**EXTRACT:**
::::

But when the emergency services try to help her, or others like her, they can end up making things much worse.

In a bid to try and prevent misunderstandings, Janey, with the use of a tape filled with competing voices, has been coaching ambulance service staff on the world of schizophrenia.

"I see the world differently from other people. I have delusions which can lead me to do strange thing such as walking around London all night trying to get away from a Filipino army.

Hospital stays

"At the moment I am ending up in hospital once or twice a year and if I am stressed and uncomfortable it is more difficult to cope with the illness."

Hearing her talk about her illness, Phil Alexander, of the East of England Ambulance Trust, said he wanted her to explain to his staff the problems those with mental health problems can suffer.

I tell them that they can't turn down the cassette because I can't turn down my voices
Janey Antoniou

"She brings a Walkman with about seven voices on it talking at different volumes.

"One person wears the headphones, while another asks questions and a third observes.

"It gives the observer the opportunity to see what it is like for the person hearing the voices to try and have a conversation.

"We then get Janey to talk about mental health problems.

"We say if you have a broken leg and in pain you can see it, but unless someone tells you that a patient has mental health problems you have no way of knowing without trying to interpret what is happening.

"It gives them a little more empathy with patients."

He estimated that up to 9% of call-outs involved someone with a mental health problem.

Improving empathy

Janey, who has been schizophrenic for 23 years, says efforts like this do improve empathy.

"I talk about mental health problems to them and give them some personal advice such as moving away from the radio when they talk to me, because to me that is just another voice.

"I tell them that they can't turn down the cassette because I can't turn down my voices."

::::

**DATA PROVIDED:**
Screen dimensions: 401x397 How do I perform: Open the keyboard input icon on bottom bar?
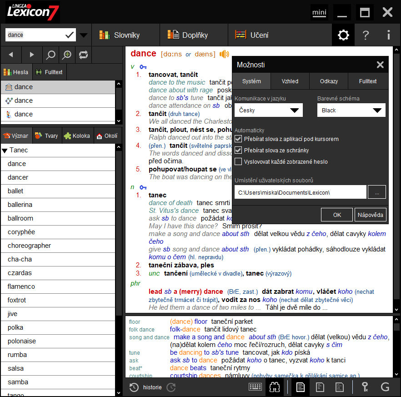coord(256,387)
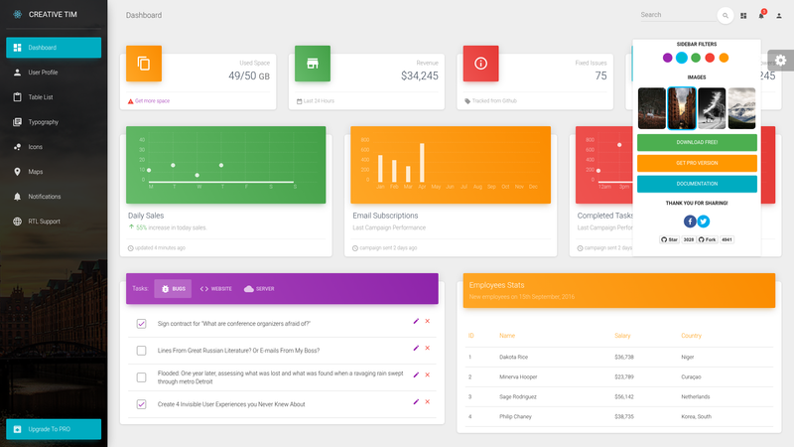
Task: Check the 'Lines From Great Russian Literature' checkbox
Action: [141, 351]
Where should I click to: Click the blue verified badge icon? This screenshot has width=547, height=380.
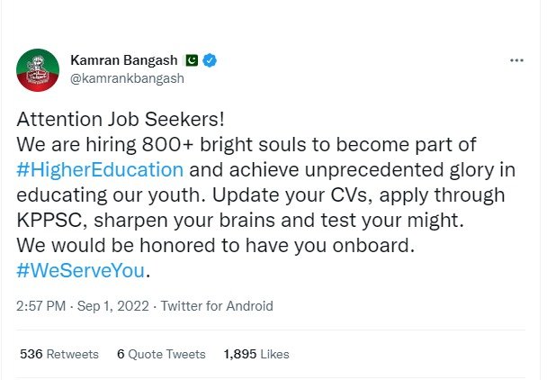coord(210,60)
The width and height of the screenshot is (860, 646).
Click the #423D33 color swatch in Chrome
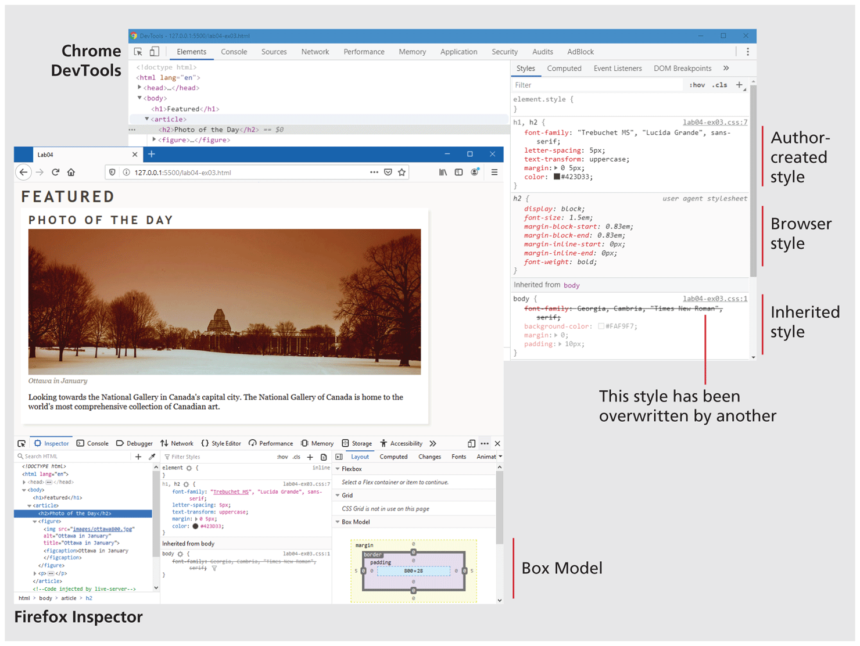[x=557, y=177]
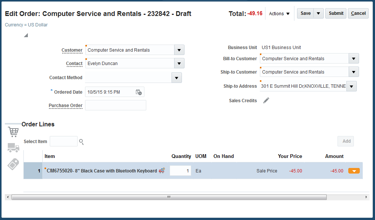Select the price tag sidebar icon
Viewport: 375px width, 220px height.
(13, 164)

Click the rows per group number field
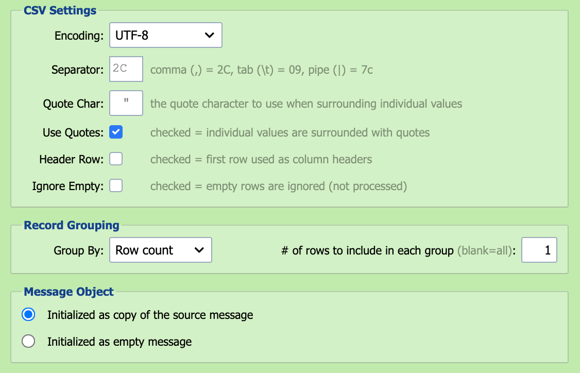coord(539,250)
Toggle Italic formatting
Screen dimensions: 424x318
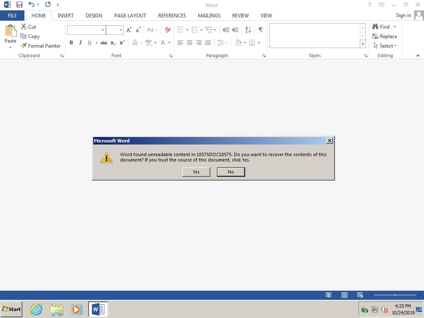80,43
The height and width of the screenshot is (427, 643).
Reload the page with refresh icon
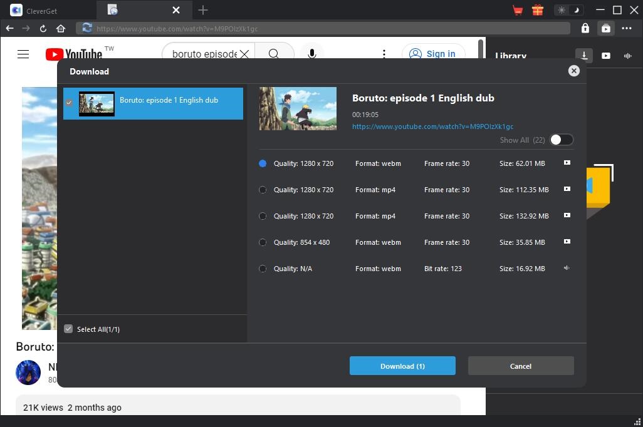click(43, 28)
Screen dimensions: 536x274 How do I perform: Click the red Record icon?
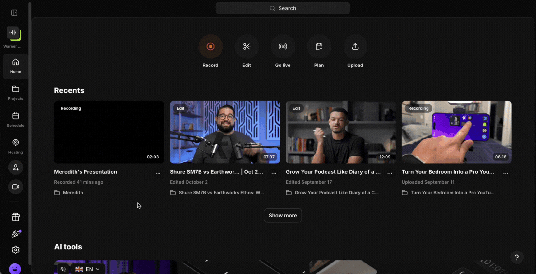(210, 47)
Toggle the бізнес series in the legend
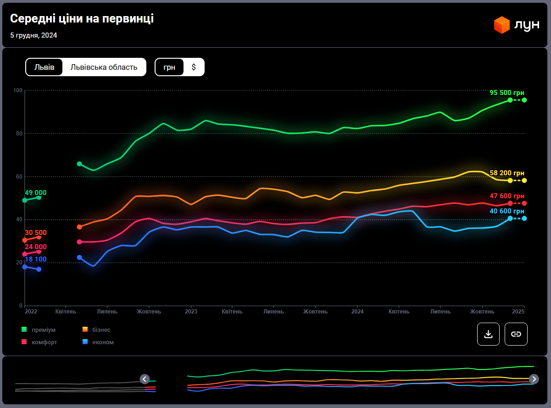Screen dimensions: 551x408 (101, 330)
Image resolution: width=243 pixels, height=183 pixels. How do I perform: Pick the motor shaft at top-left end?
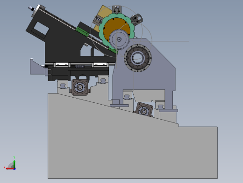31,8
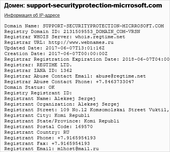Click the Domain Status OK line
This screenshot has width=170, height=152.
click(29, 87)
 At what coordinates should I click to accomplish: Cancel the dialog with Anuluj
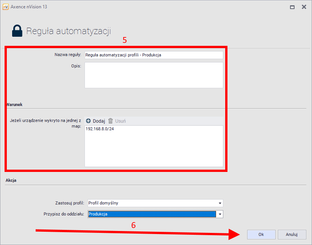point(292,234)
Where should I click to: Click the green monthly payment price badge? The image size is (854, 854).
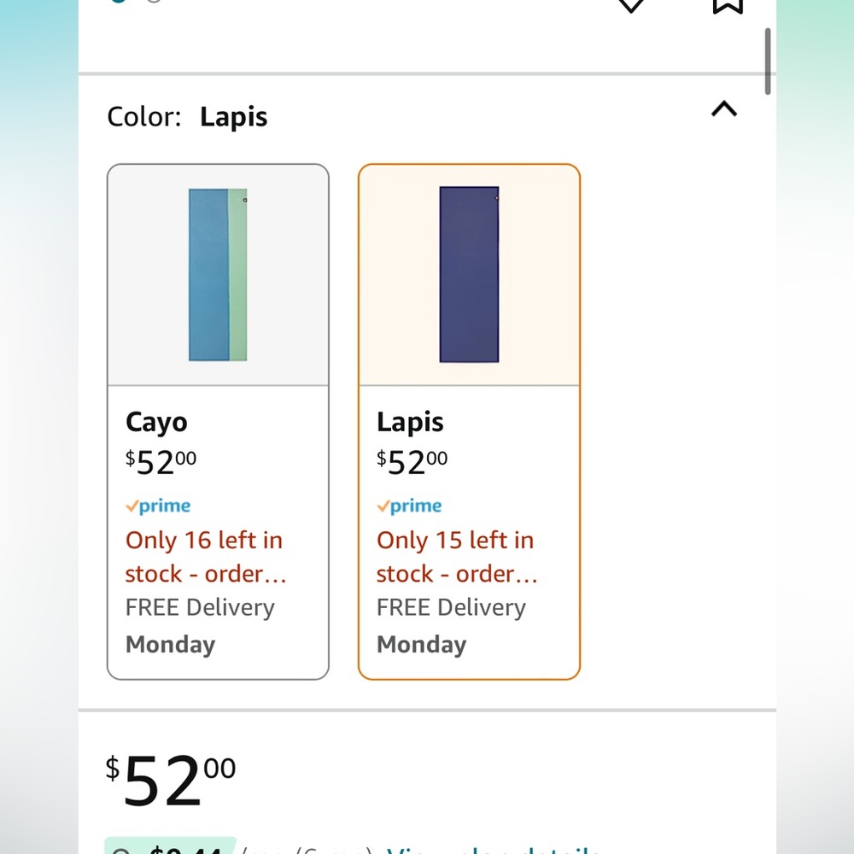[171, 849]
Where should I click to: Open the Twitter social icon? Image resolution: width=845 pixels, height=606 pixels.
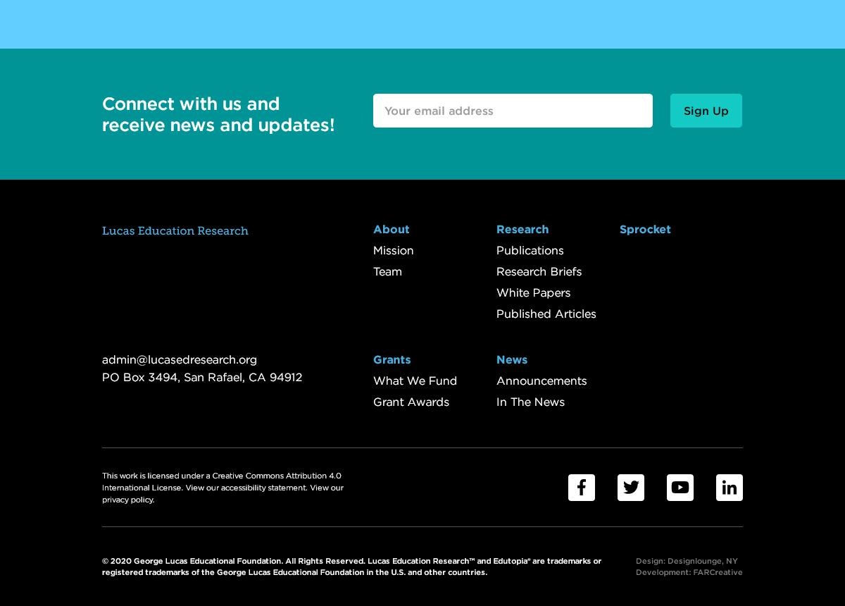pyautogui.click(x=631, y=488)
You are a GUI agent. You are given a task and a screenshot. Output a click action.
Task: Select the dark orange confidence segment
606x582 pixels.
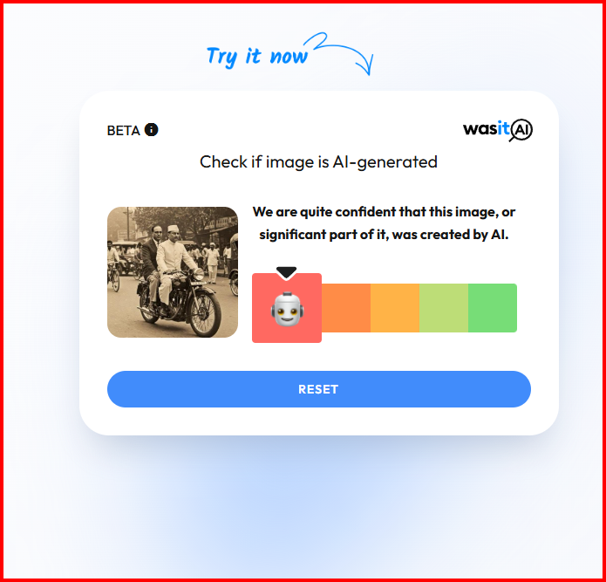[x=346, y=308]
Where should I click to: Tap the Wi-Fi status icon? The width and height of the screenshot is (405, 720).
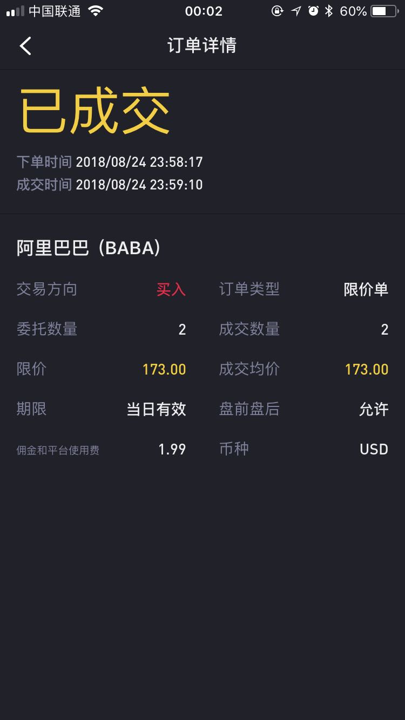click(x=96, y=11)
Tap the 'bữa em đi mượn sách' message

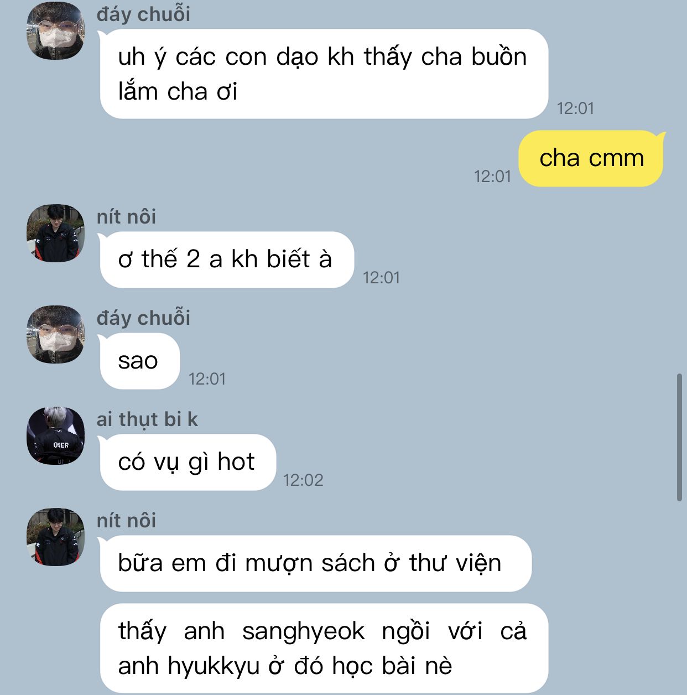[315, 563]
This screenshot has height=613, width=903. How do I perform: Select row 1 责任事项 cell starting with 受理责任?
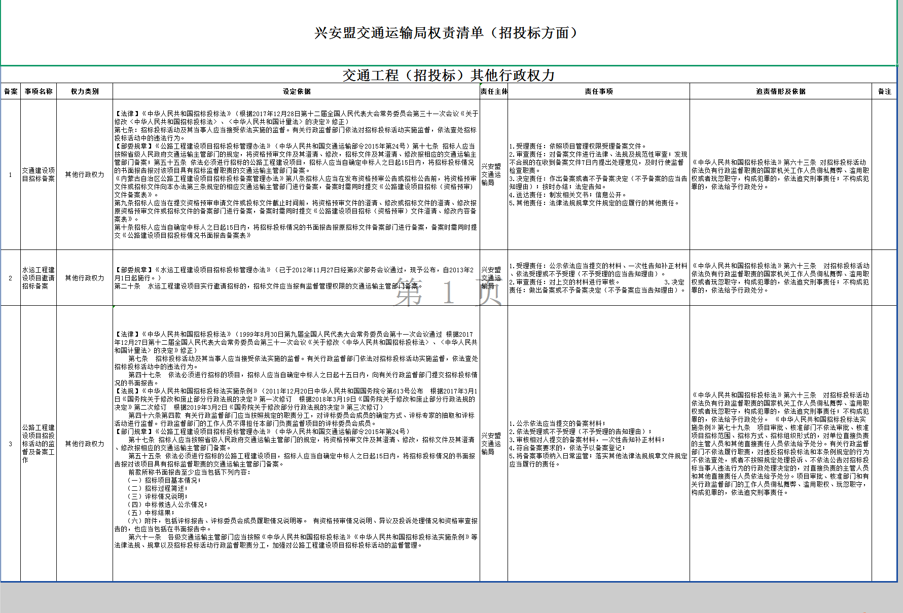tap(598, 174)
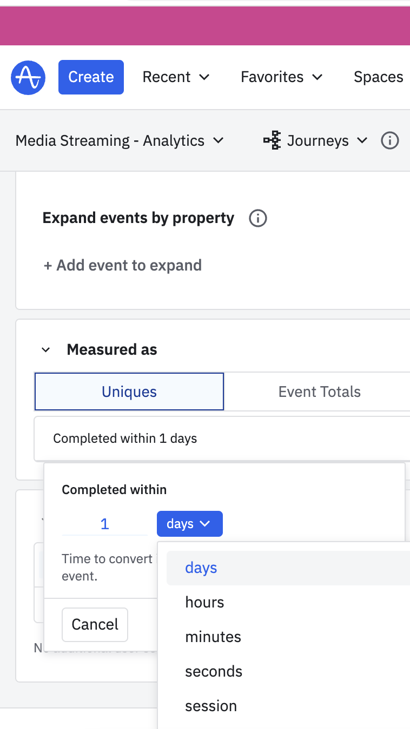Click the Amplitude logo icon
410x729 pixels.
[28, 77]
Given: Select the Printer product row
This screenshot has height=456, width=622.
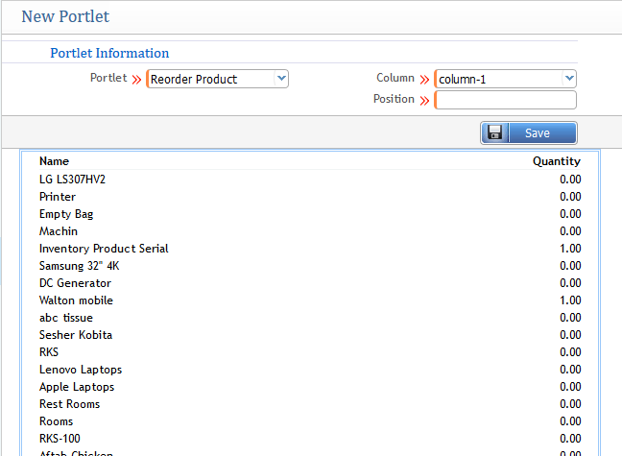Looking at the screenshot, I should coord(58,197).
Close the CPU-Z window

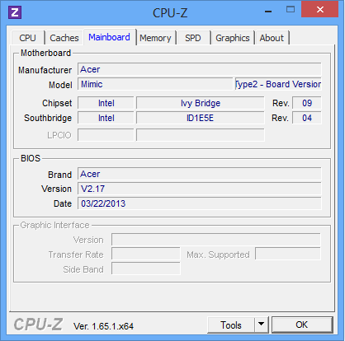[x=320, y=10]
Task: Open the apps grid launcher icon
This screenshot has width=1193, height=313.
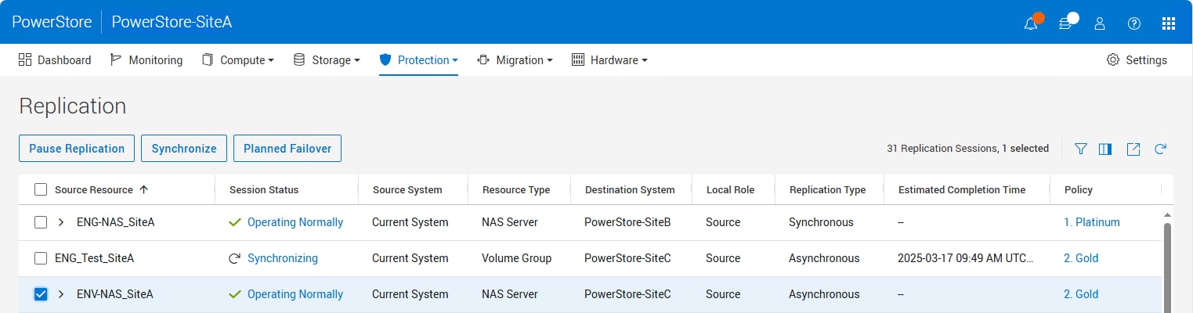Action: point(1169,23)
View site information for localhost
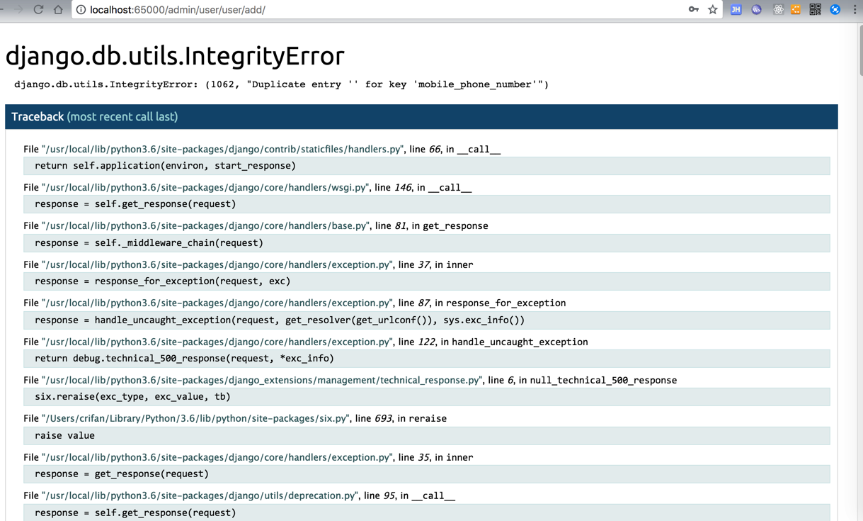 click(x=81, y=10)
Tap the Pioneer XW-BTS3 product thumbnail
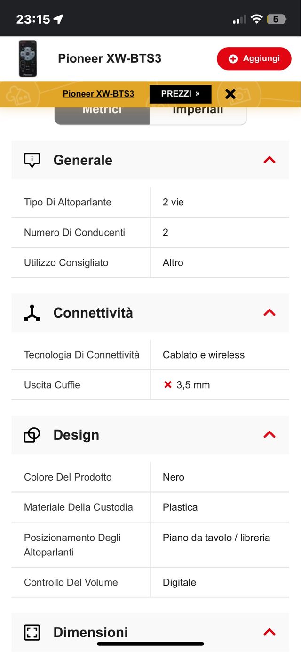Viewport: 301px width, 652px height. 28,59
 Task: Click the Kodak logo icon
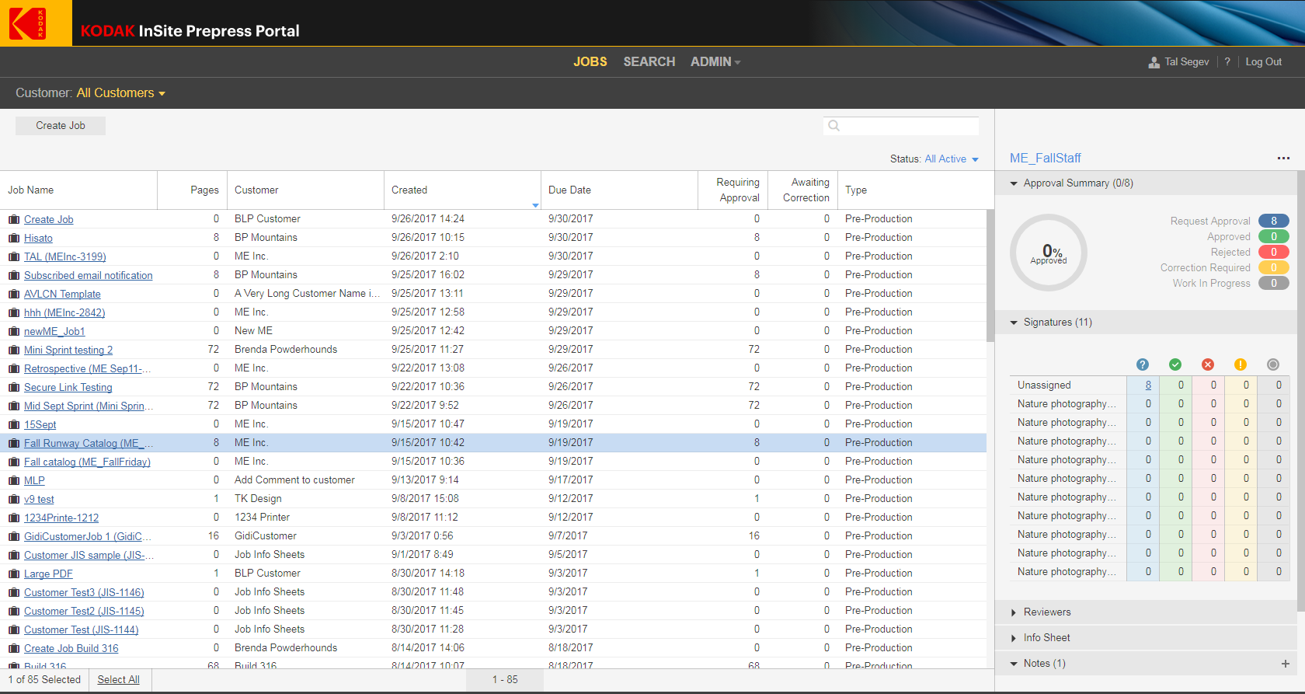[28, 23]
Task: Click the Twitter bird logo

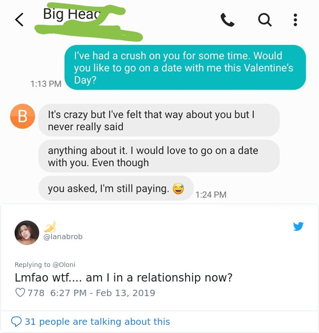Action: click(x=298, y=226)
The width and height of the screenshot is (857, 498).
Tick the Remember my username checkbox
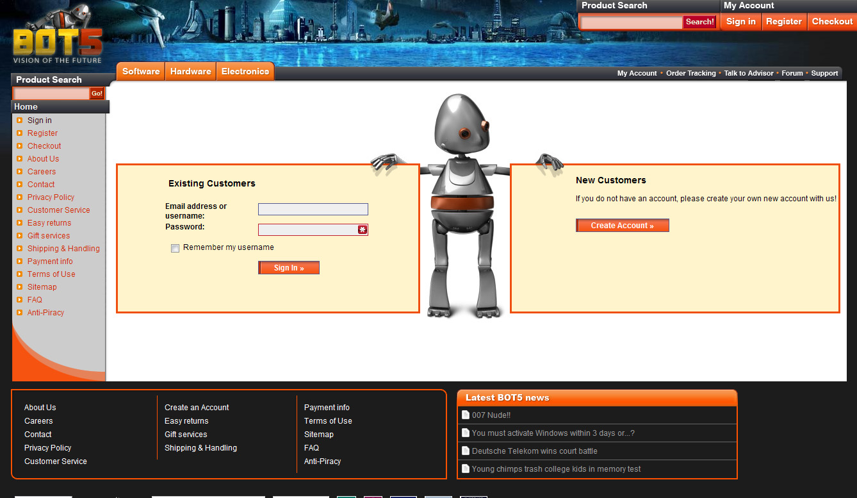175,249

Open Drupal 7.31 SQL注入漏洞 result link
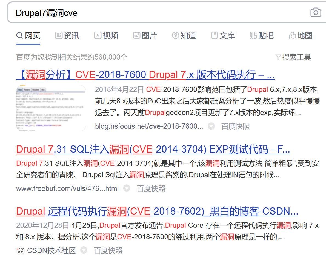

::::

**TASKS AND EXERCISES:**
(1) According to the article on schizophrenia training for ambulance staff, what three roles do participants take in the exercise with Janey's Walkman?
(2) Continue the article on schizophrenia training for ambulance staff from its final sentence.
The rows play no part in these tasks.

**RESULTS IN ORDER:**
(1) One person wears the headphones, another asks questions, and a third observes.

(2)
Ambulance man Chris Perry said his time with Janey had helped.

"It was brilliant, very good, and it gave us an understanding of what people go through when suffering from these disorders that has stayed with me ever since," he said.

"I am quite confident now asking what would have been tricky questions such as, 'Are you hearing voices?'"

He added: "There was a case where a patient's medication did not seem to be working as well as it should and he was hearing voices telling him to do things.

"It was quite a nasty area of the town and we were on edge but I approached him and, once we were sure we were safe, I thought back to the session and talked to him. He was quite open and talked about the problem.

"Before I would have tried to avoid all contact with the patient, which would have only alienated him more."

The idea has been so successful that it has been highlighted, by the NHS Institute for Innovation and Improvement, as one of the country's best examples of how a patient's experiences can be used to improve the health service.

Other schemes which have been praised by the institute include a renal unit that created a "wish wall", allowing patients to highlight problems or issues via Post-it notes, and a stroke team which has put toilet roll holders on both sides in all toilets to help patients who have lost the use of an arm.